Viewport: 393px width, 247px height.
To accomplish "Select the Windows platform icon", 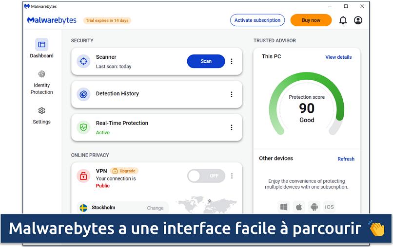I will (x=284, y=207).
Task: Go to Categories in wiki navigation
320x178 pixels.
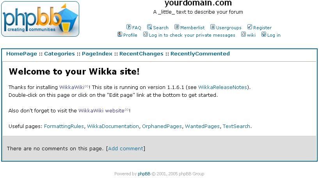Action: click(60, 54)
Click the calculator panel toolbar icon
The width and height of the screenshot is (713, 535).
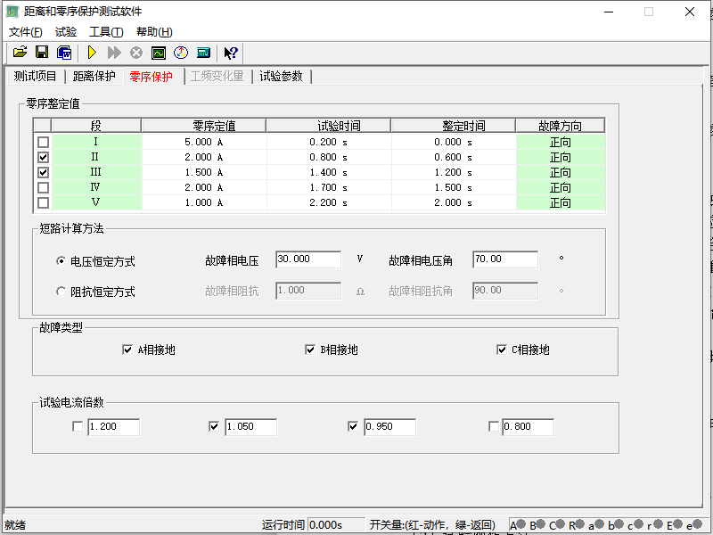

▶ **Problem statement**
Repeat the records from the line containing "Task: Go to Categories in wiki navigation" through the end, keeping both of those lines. Leave the pictures out of your answer.

▶ **Exercise solution**
Task: Go to Categories in wiki navigation
320x178 pixels.
Action: click(60, 54)
Click the calculator panel toolbar icon
The width and height of the screenshot is (713, 535).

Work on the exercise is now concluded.